Styling and Use

The mini’s design is cohesive with the rest of Apple’s lineup. The unibody aluminum construction is less functional in a stationary desktop compared to a notebook that has to be rugged, but it’s nice to look at nonetheless.

At the front of the Mac mini is the opening for the internal slot loading 8x SuperDrive. The drive can write to DVD±R discs as well as dual layer variants. DVD±RWs and CD-R/RWs are also supported. There's no option for a Blu-ray drive.

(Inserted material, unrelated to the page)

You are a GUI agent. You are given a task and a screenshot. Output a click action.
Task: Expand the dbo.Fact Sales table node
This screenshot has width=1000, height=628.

Like all Macs, there’s no eject button - for that you’ll need an Apple keyboard (not included). There are actually no input devices included in the purchase price, so expect to add another $120 if you want an Apple keyboard and Magic Mouse ($140 if you want them to both be wireless). There’s no remote included either, although Apple’s IR remotes do work with the mini.

The power button is around back, as well as the power connector. The power supply is internal so all you have on the outside is a single white cable with no power brick.

Gigabit Ethernet, FireWire 800 and four USB 2.0 ports line the rear along with the miniDP and HDMI outputs I mentioned earlier. A new addition is the SDXC slot on the back.

The mini has a single internal speaker but you also get digital/analog 1/8” line in and line out jacks. If you’ve got an iPhone headset, just plug it into the headphone minijack and you’ll get both headphone and mic functionality.

The Mac mini ships with 802.11a/b/g/n support but has no external WiFi antenna. The antenna is located in the base of the unit, directly underneath the removable access cover.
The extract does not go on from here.